Post Author: Joe D365 |

Unified Service Desk, lovingly calling USD, is Microsoft's latest and greatest call center streamlining application. It serves as a wrapper for your CRM solution by adding functionality while utilizing the power of CRM. In today's blog, we will give you a few tips and tricks for beginning and testing USD configurations as well as showing you how to make an external website accessible in USD. There's a lot to cover today so let's get started!

Beginning and Testing USD Configurations

The focus here is to begin configuring USD, so as a starting point, please deploy USD to a CRM instance and install the USD Desktop Client so that you can test your configuration as a USD end user. USD samples will deploy with data, however, this blog covers building USD from scratch. We will take you through some of the groundwork required to begin basic USD configurations, but these steps will not result in fireworks at the end. However, we promise that once you get the foundation down solid, you can really start to roll!

The first step is to create a configuration, which is pretty easy because all you need to do is give it a name. In CRM, navigate to Settings USD Configuration. Depending on your security model, USD configurations are typically built for agents, managers, and potentially teams.

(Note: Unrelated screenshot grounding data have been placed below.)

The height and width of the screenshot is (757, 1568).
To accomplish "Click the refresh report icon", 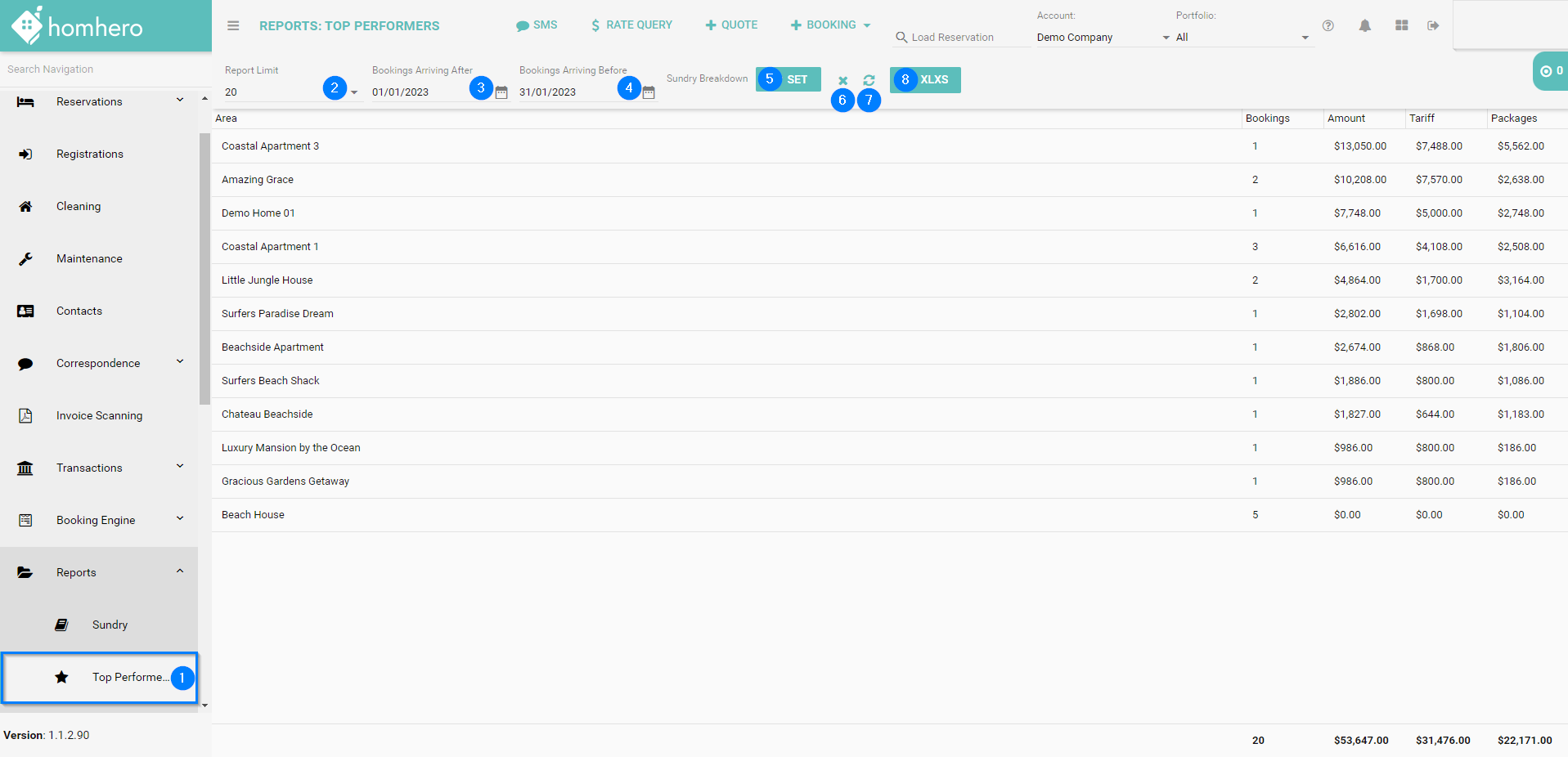I will (x=869, y=80).

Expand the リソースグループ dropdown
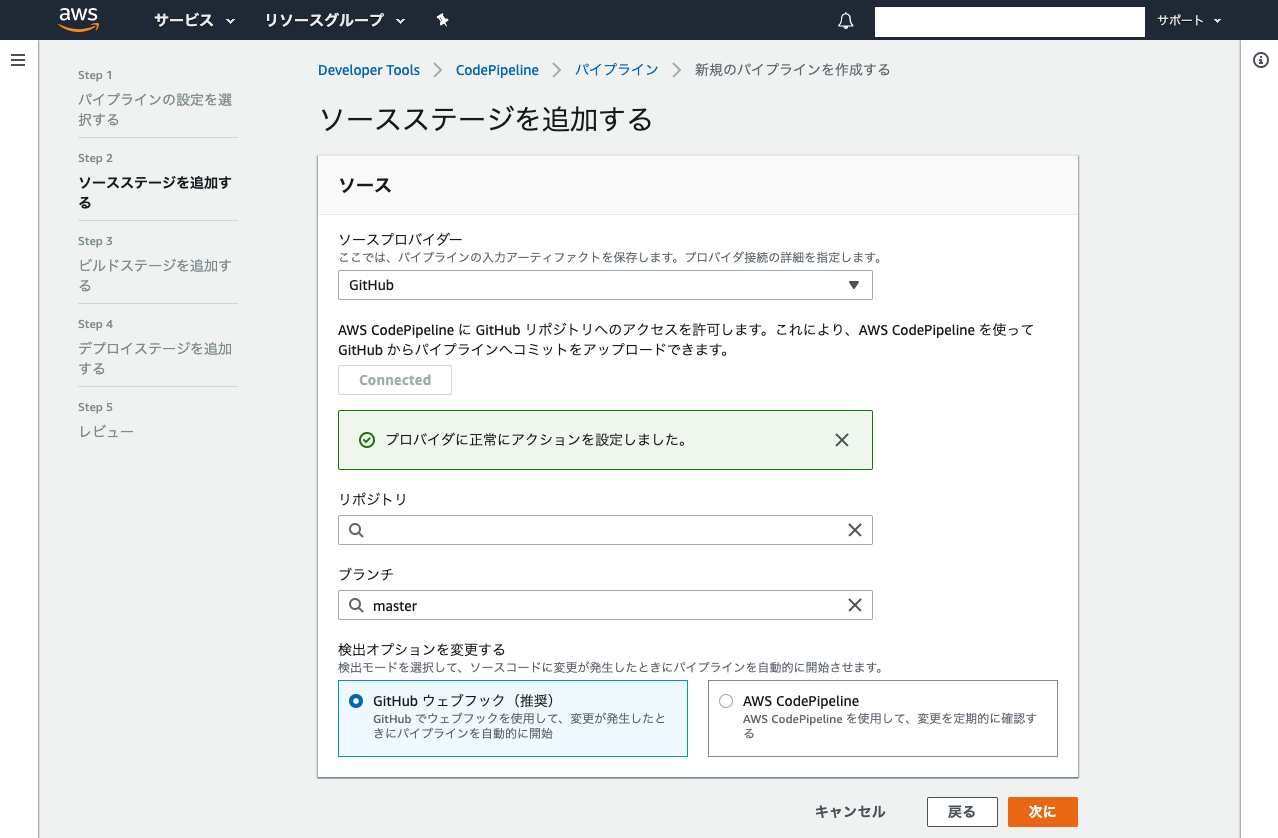click(334, 20)
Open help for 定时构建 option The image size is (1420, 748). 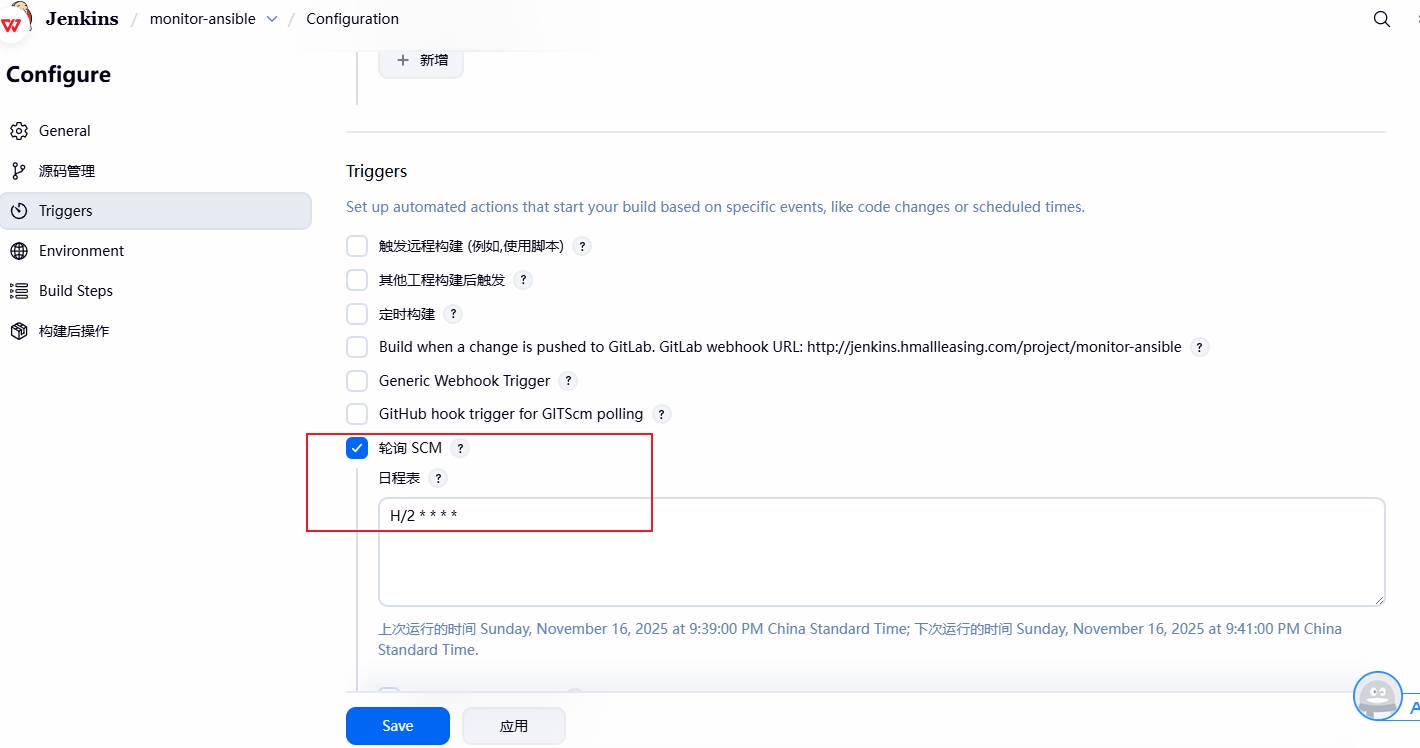point(453,314)
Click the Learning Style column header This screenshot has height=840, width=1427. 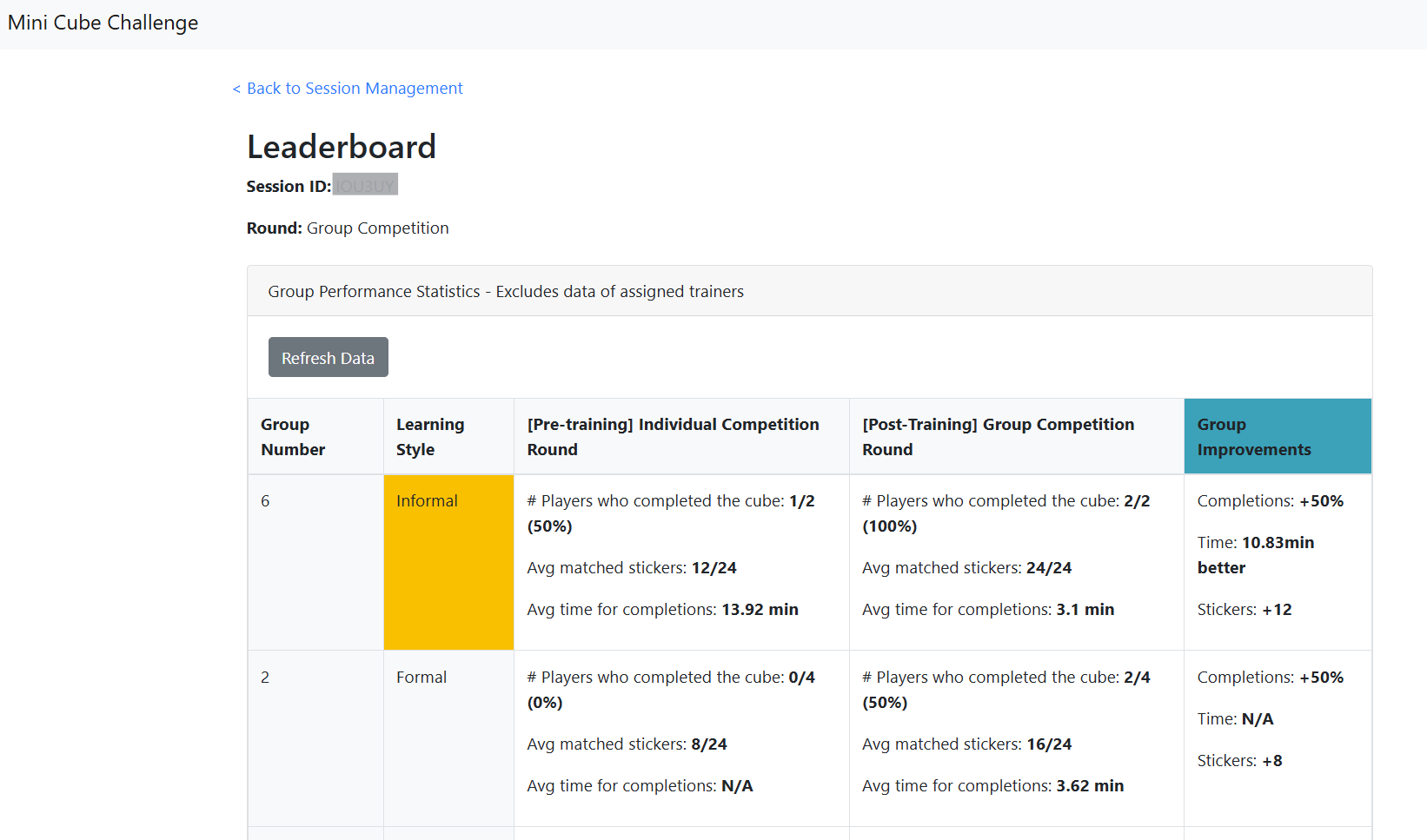448,436
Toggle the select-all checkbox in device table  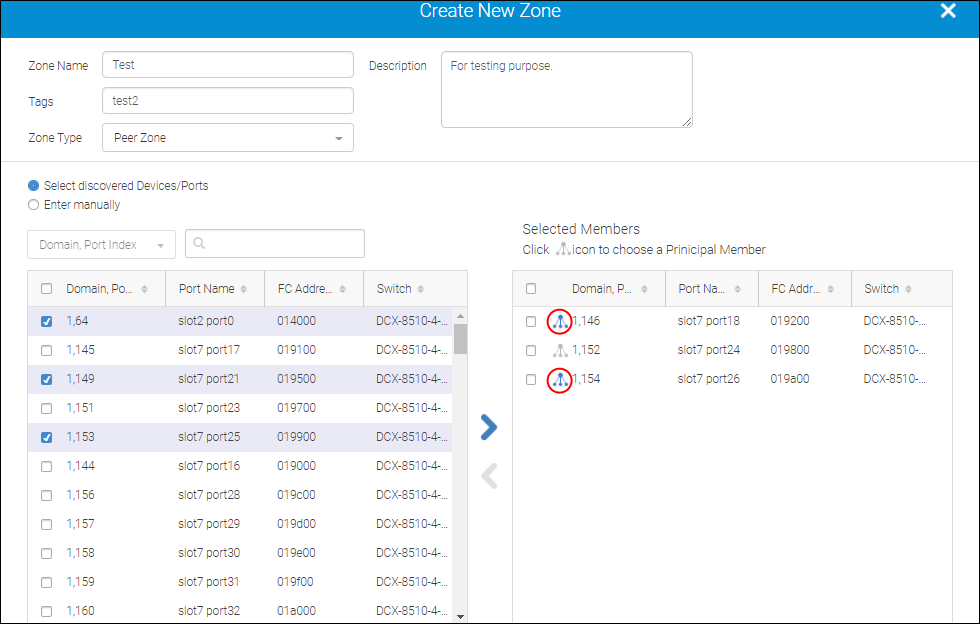tap(45, 288)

We've named ours "Call Center Agent." Think of the configuration as a bundle. The configuration bundles together the USD records you create and places them into the configuration, which allows you to have one configuration for a particular team of agents and a different configuration for another team. If a USD record is not related to a configuration, you will not be able to access this functionality as an USD end user.

Unified Service Desk

After you've created your configuration, it's time to get rolling on creating hosted controls – the building blocks of USD. Begin by creating the Connection Manager and Global Manager hosted controls. These are essential to your configuration as they are required. It may also be a good idea to throw in the Debugger to help with testing in the future. In addition, create hosted controls that will serve as the containers into which we will later place functionality including: Main Toolbar Container, About Toolbar Container, and Agent Script Controller. Lastly, create hosted controls for CRM pages. These will house your CRM forms. We've created a search page, where we will populate various entity searches and a contact page to open the contact form within.

Hosted Control

Purpose (display group location)

Connection Manager

Manages the connection between the Client Desktop application and the USD configuration assigned to the user logging in to USD.

Global Manager

Serves a coordinating role within the configuration, this is the workhorse of hosted controls.

Debugger

Creates a tab to house the debugger results in the main window. This powerful troubleshooting tool will not be used by end users, but allows troubleshooting to occur from within the desktop client.

Main Toolbar Container

Creates the top left panel which will house buttons.

About Toolbar Container

Creates the top right panel which will house buttons, typically including the debugger.

Agent Script Controller

Creates the left side panel which will house the agent script.

Session Lines

Enables naming the Session Tabs and provides the session overview in the top left of the agent script controller.

Session Tabs Control

Enables tabs for different sessions.

Search Page

Creates a tab to house your search functionality in the main window.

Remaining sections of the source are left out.